The Soo also was unhappy, because it had requested pre-judgment interest. It reminded the district judge that it wanted that relief. In May 1987 the district court entered an order, the entire operative language of which is:

I find that, considering the rather peculiar circumstances of these cases, the Escanaba is entitled to the relief it seeks. Accordingly, its motion is GRANTED, and the judgment in 85-C-1695 is stayed until the parties' arbitration proceeding is completed. No bond is required.

This order did not address the pending request for interest, so the Soo sent the district judge a letter seeking clarification and an explicit resolution of the question. The district court did not respond to this letter. The Soo filed a notice of appeal. It protests the stay and seeks prejudgment interest.

I

This case is shot through with jurisdictional problems.
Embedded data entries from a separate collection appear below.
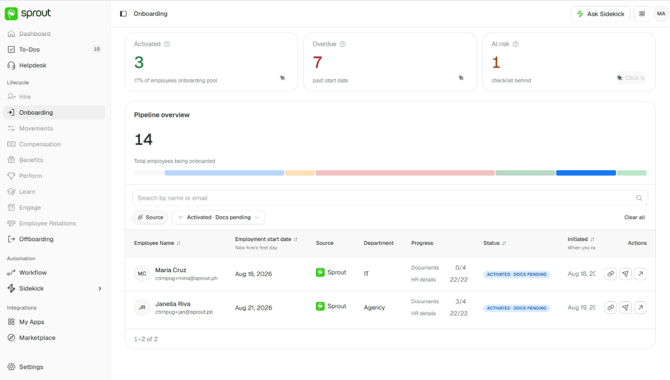The width and height of the screenshot is (670, 380).
Task: Send invite icon for Maria Cruz
Action: coord(626,274)
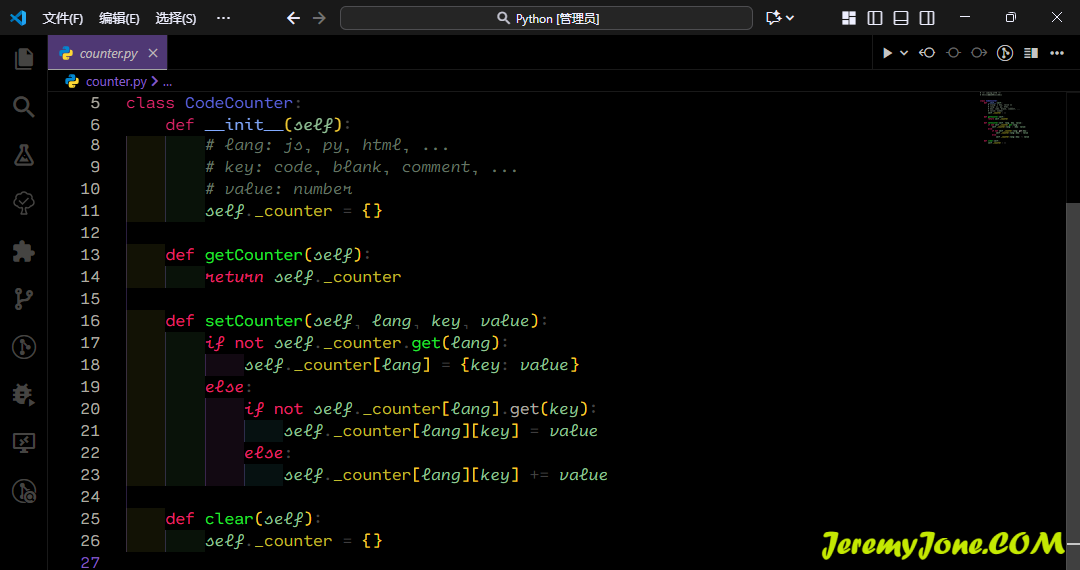Open the Testing flask view
The image size is (1080, 570).
pos(24,155)
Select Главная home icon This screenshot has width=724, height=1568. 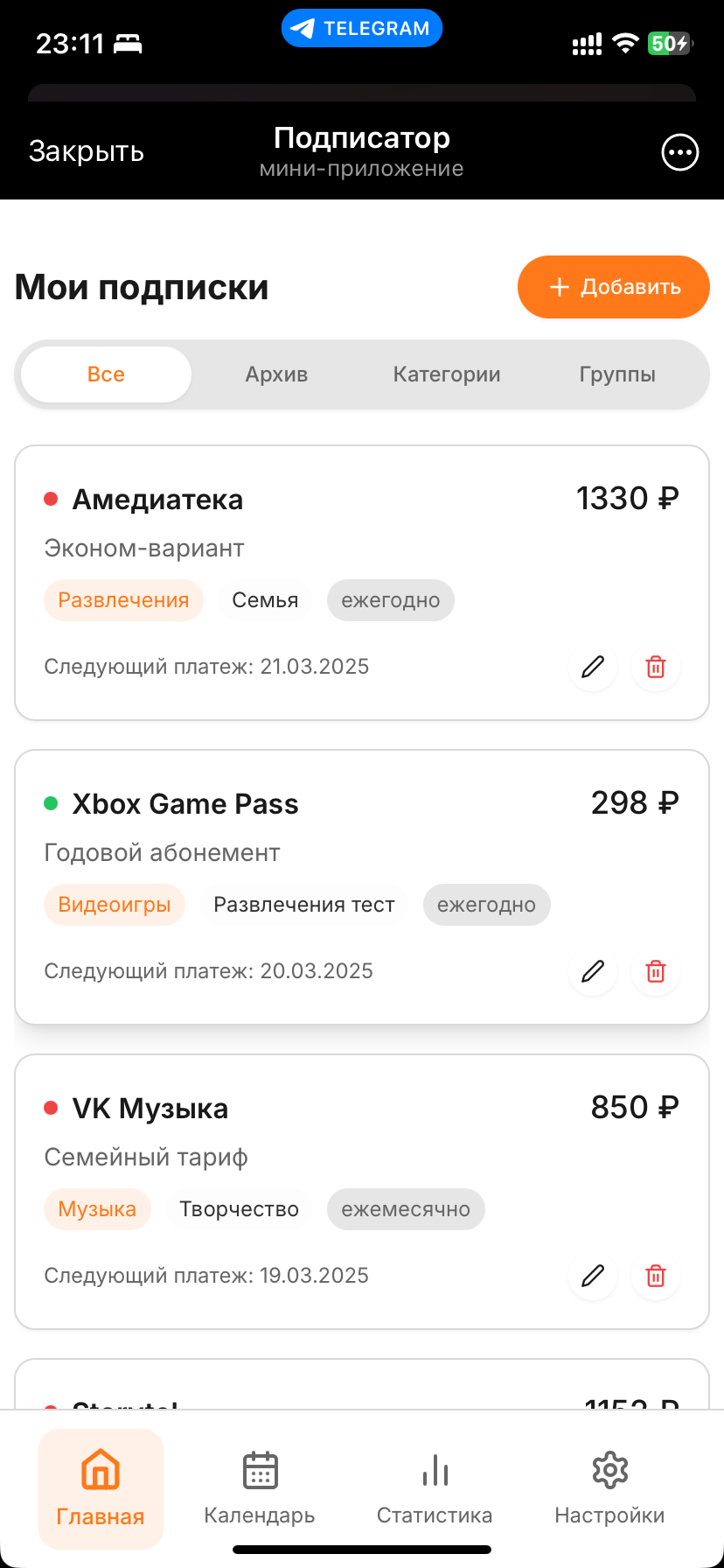(x=101, y=1488)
1. Despite the request in Ivanov-McPhee v. Washington National Insurance Co., 719 F.2d 927, 930 n. 2 (7th Cir.1983), that district judges indicate the extent to which cases have been consolidated, the order dealing with these two is silent on the subject. Have they been consolidated just to hold convenient hearings, or have they been merged? The question is important because appellate jurisdiction depends on the finality of the judgment, and a disposition might be final with respect to one case but not the other. If the cases have been merged for all purposes, any open question prevents an appeal in the absence of findings under Rule 54(b); if the cases retain separate identities, appellate jurisdiction depends only on the finality of the disposition of each separate case. See Sandwiches, Inc. v. Wendy's International, Inc., 822 F.2d 707 (7th Cir.1987).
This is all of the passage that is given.